◆ ABOUT THIS TASK: If pictures appear in the lines below, skip them and copy exactly the lines from the one containing "Instruction: Click the" through the one containing "Task: Open the Help button", and nothing else.

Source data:
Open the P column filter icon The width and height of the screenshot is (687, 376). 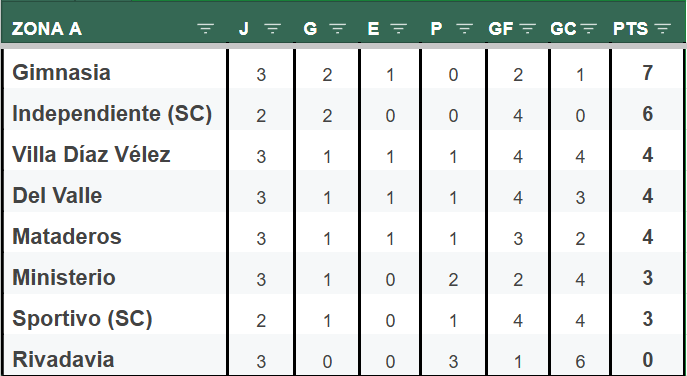click(464, 29)
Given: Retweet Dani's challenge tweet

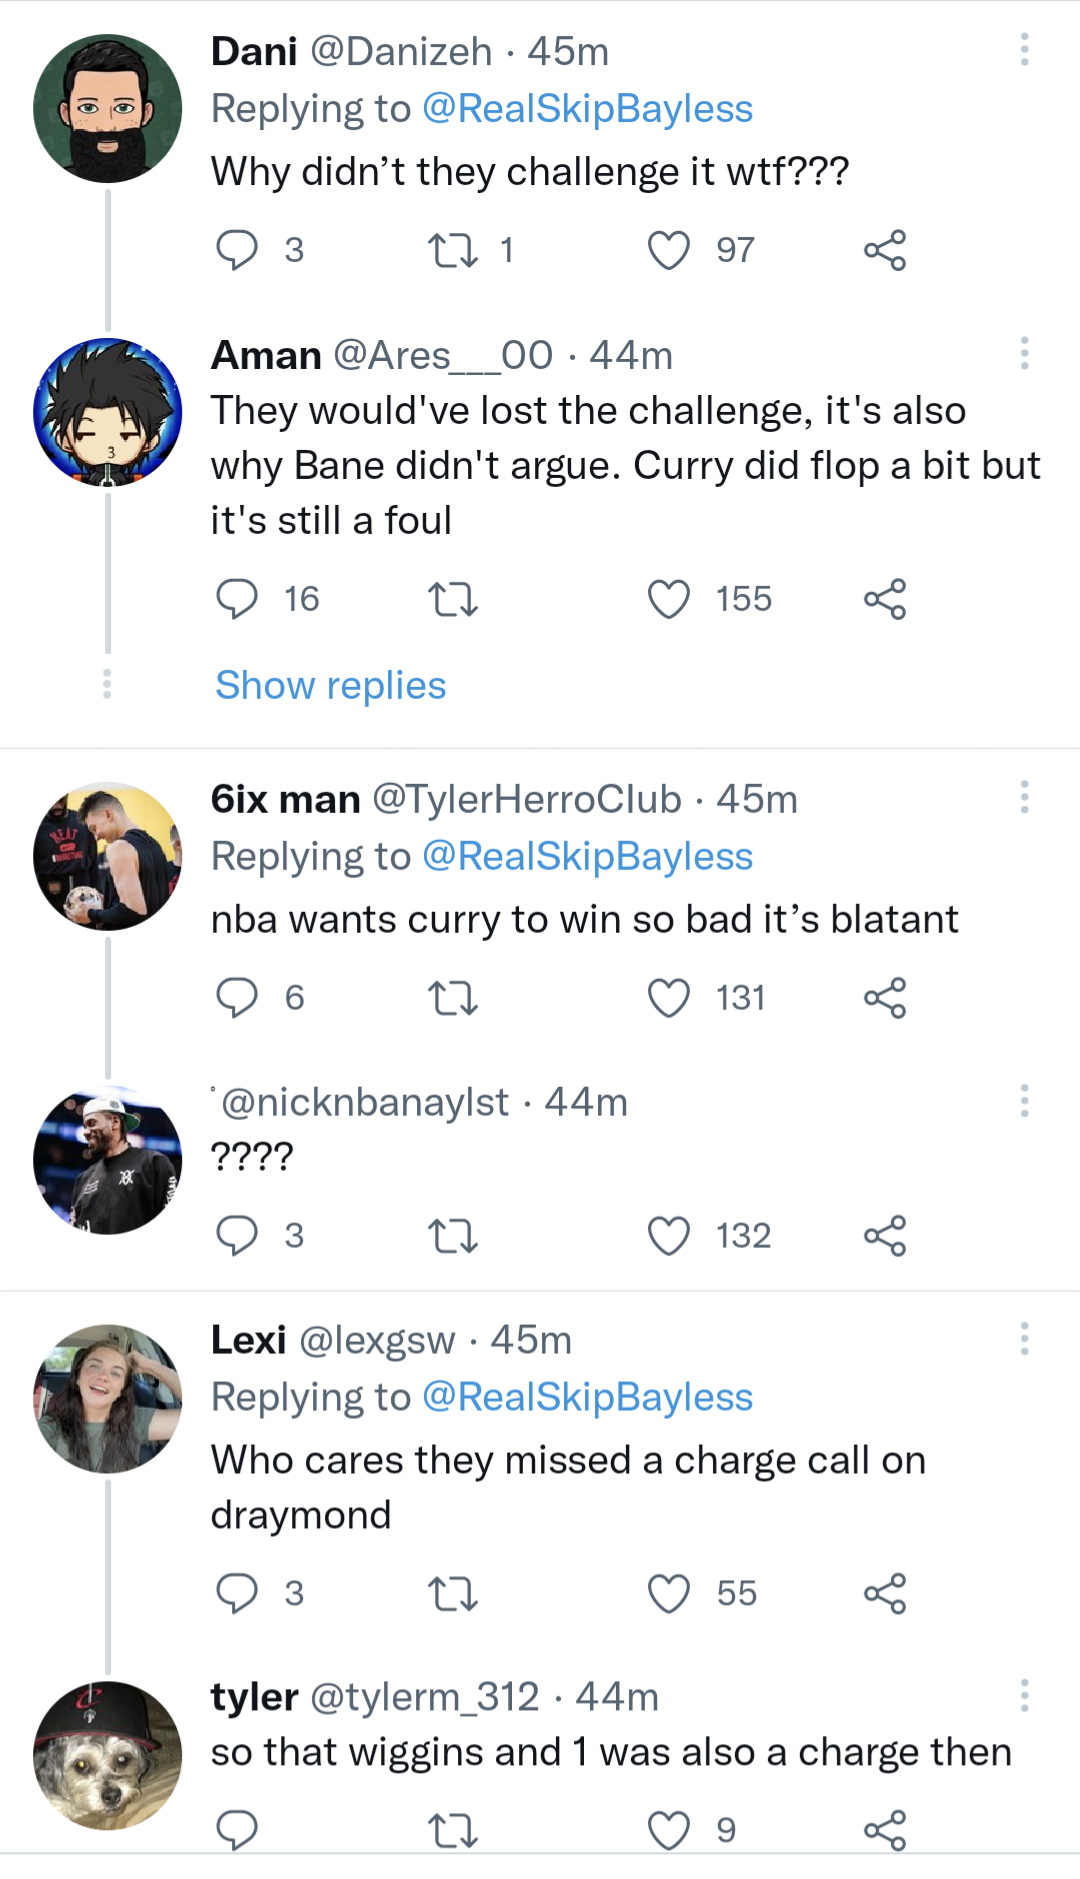Looking at the screenshot, I should coord(452,250).
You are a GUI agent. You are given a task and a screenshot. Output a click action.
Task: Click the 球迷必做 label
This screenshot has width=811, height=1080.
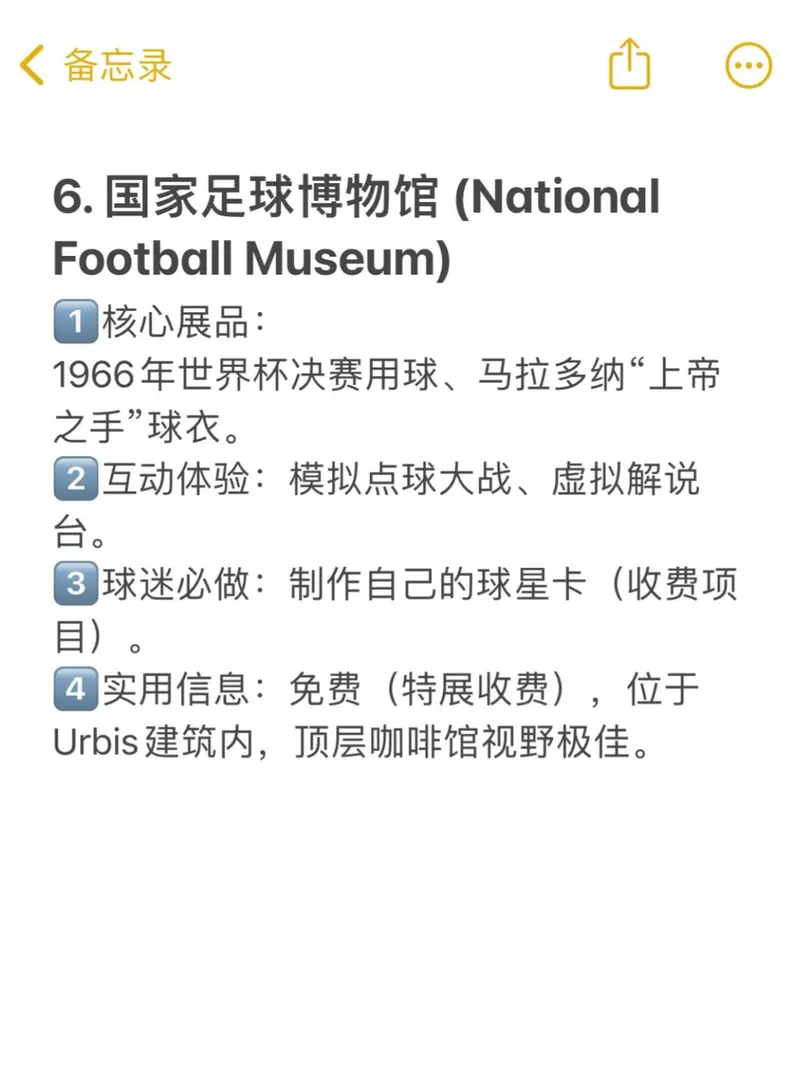tap(175, 583)

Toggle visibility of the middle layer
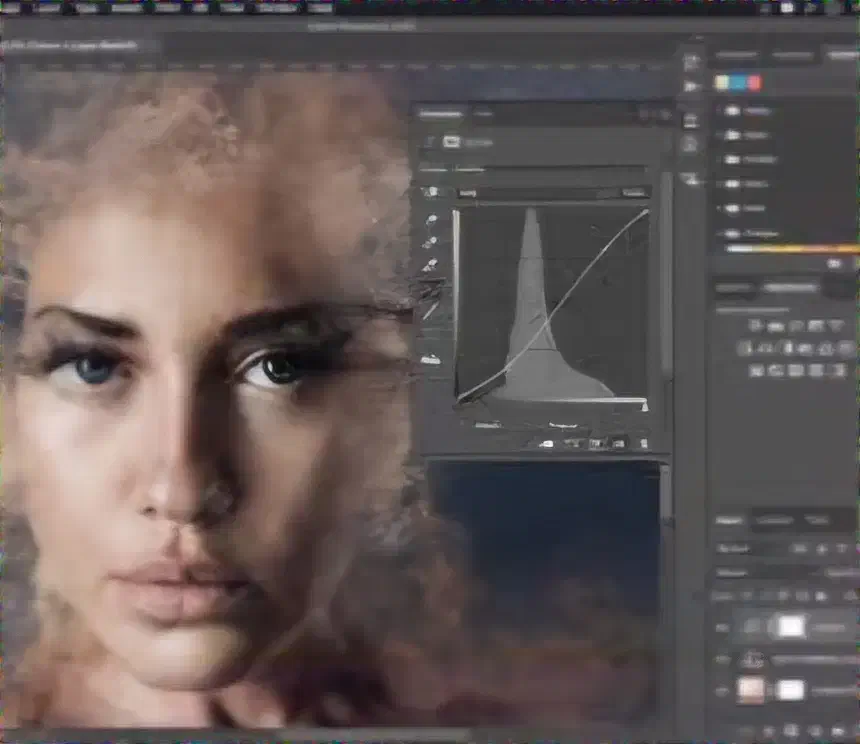(720, 660)
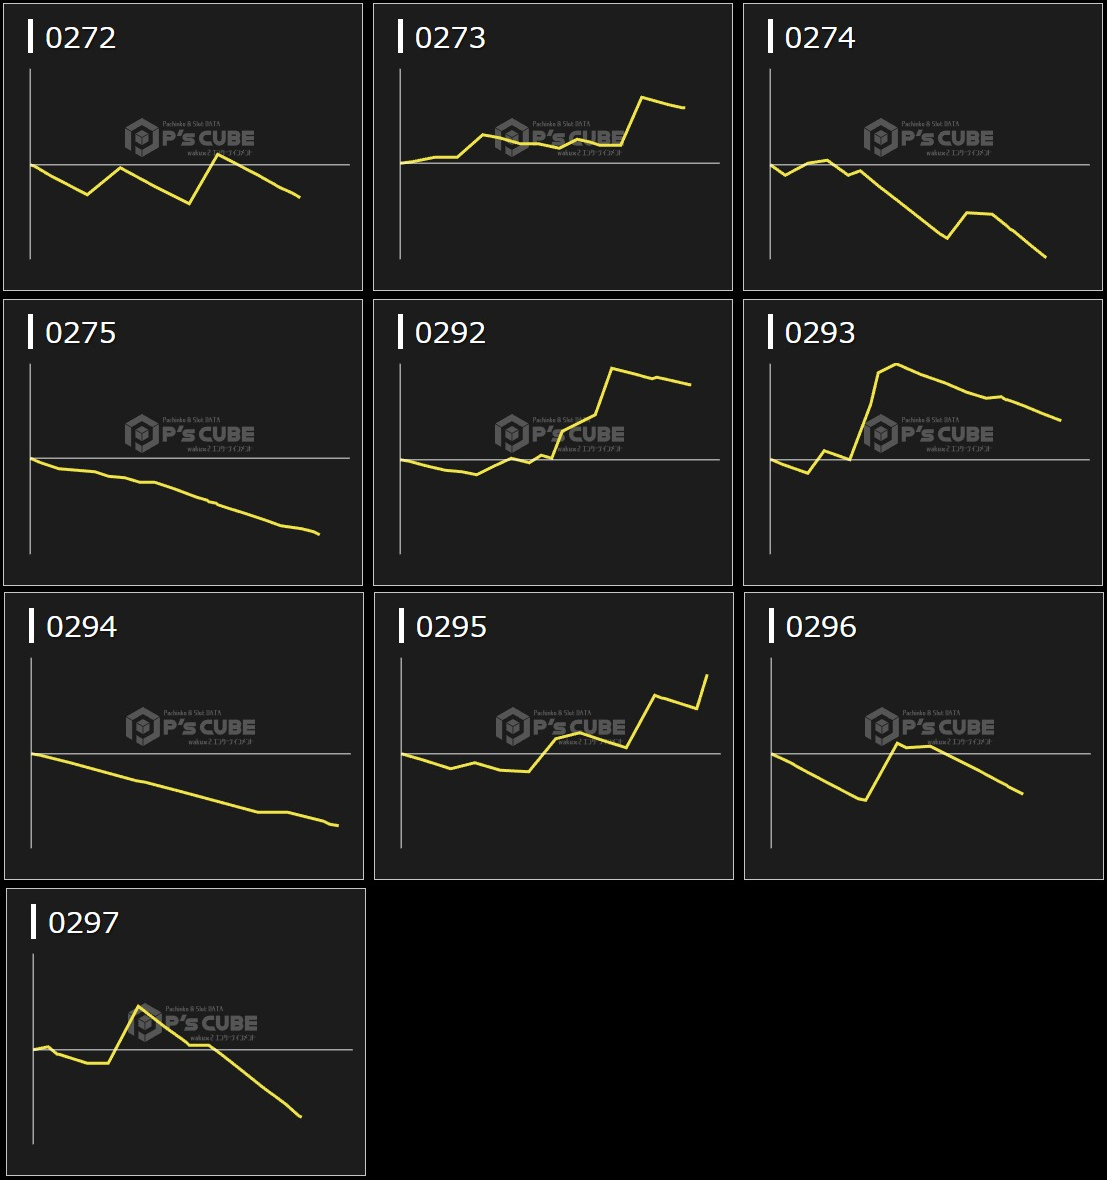Click the P's CUBE watermark on graph 0273

tap(560, 138)
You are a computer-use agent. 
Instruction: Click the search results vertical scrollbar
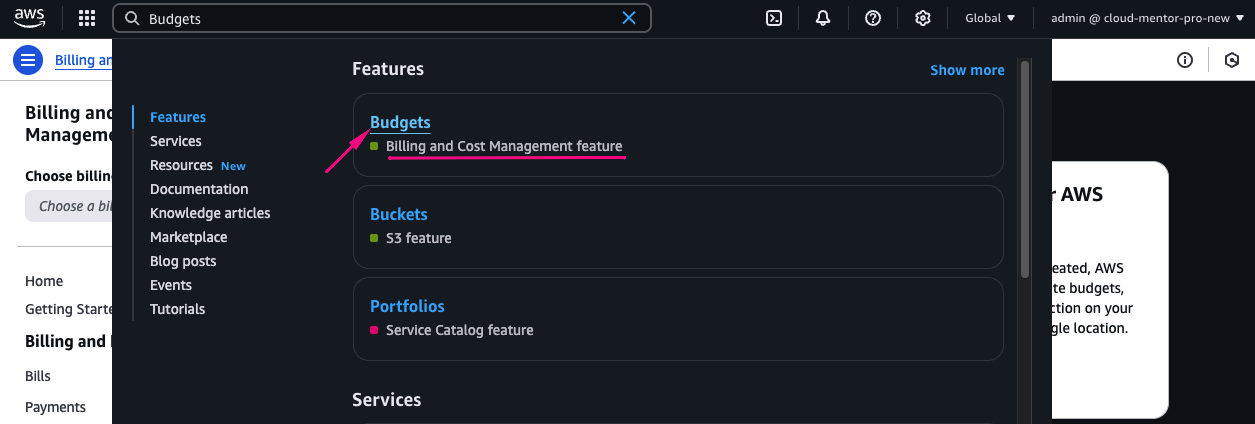(x=1024, y=170)
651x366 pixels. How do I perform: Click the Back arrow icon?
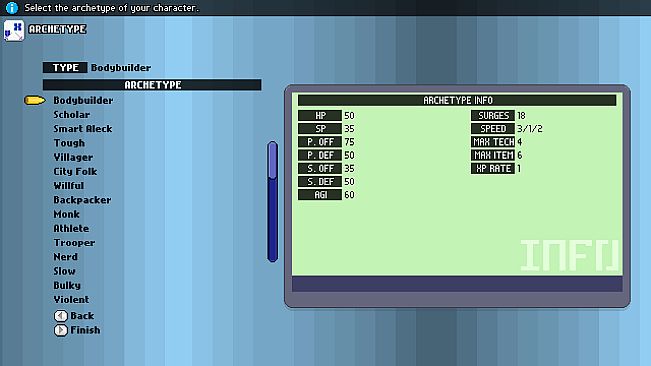[61, 316]
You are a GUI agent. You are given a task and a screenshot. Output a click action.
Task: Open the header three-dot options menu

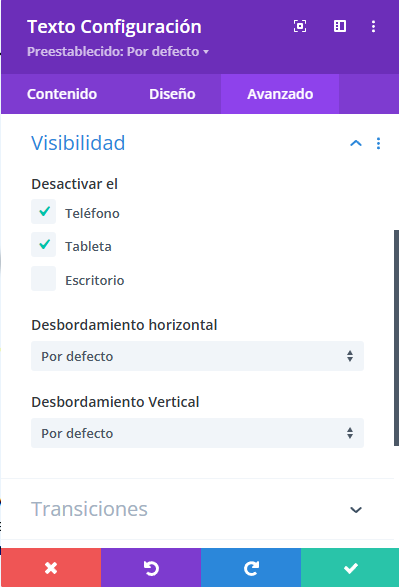(373, 26)
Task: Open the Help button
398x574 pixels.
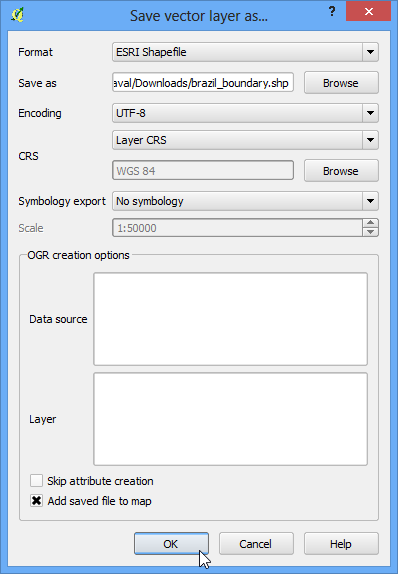Action: (341, 544)
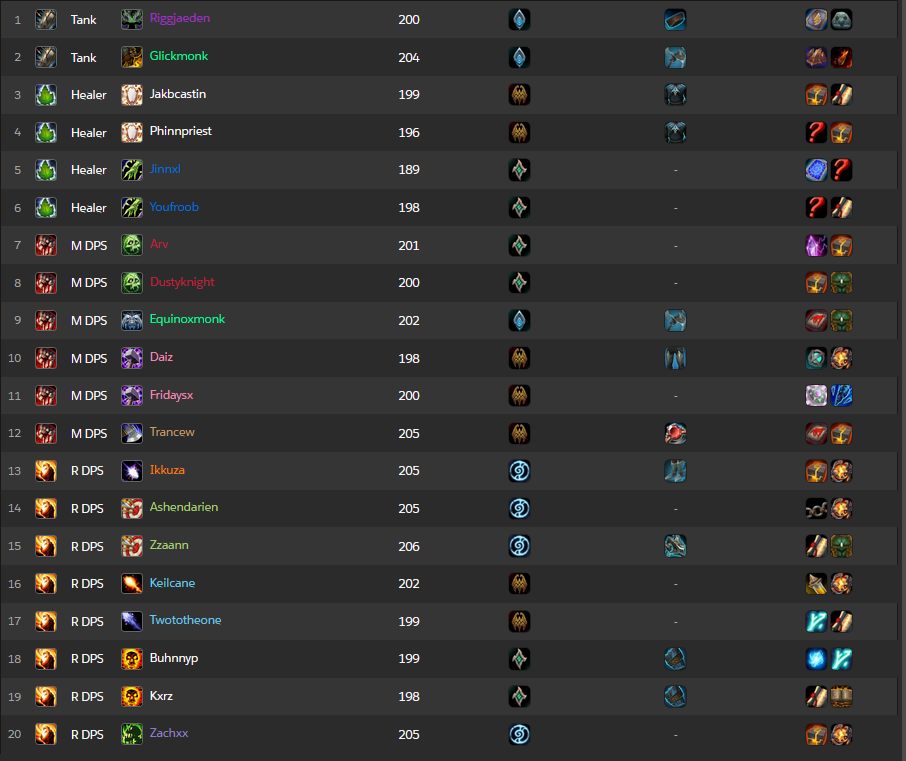Click Buhnnyp's warlock skull class icon
The height and width of the screenshot is (761, 906).
132,659
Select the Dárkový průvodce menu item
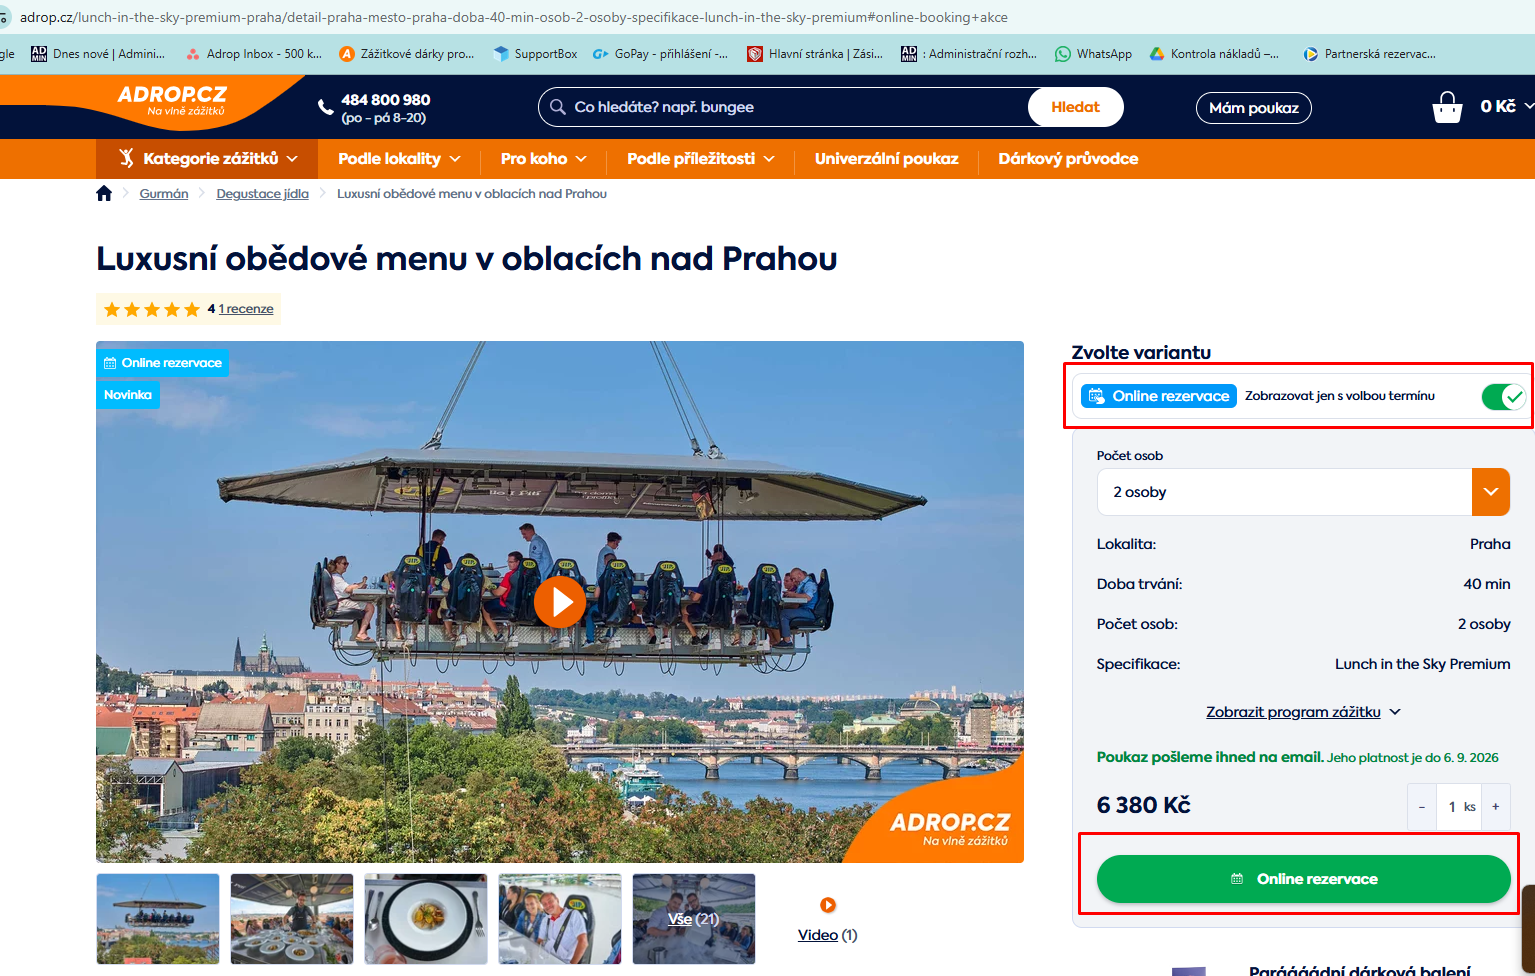This screenshot has width=1535, height=976. point(1068,159)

◆ RESULT:
Instruction: Click the search results vertical scrollbar
(x=1024, y=170)
651x366 pixels. How do I perform: Click the Back arrow icon?
[61, 316]
You are a GUI agent. You are given a task and a screenshot. Output a click action.
Task: Open the header three-dot options menu

(373, 26)
Task: Open the Help button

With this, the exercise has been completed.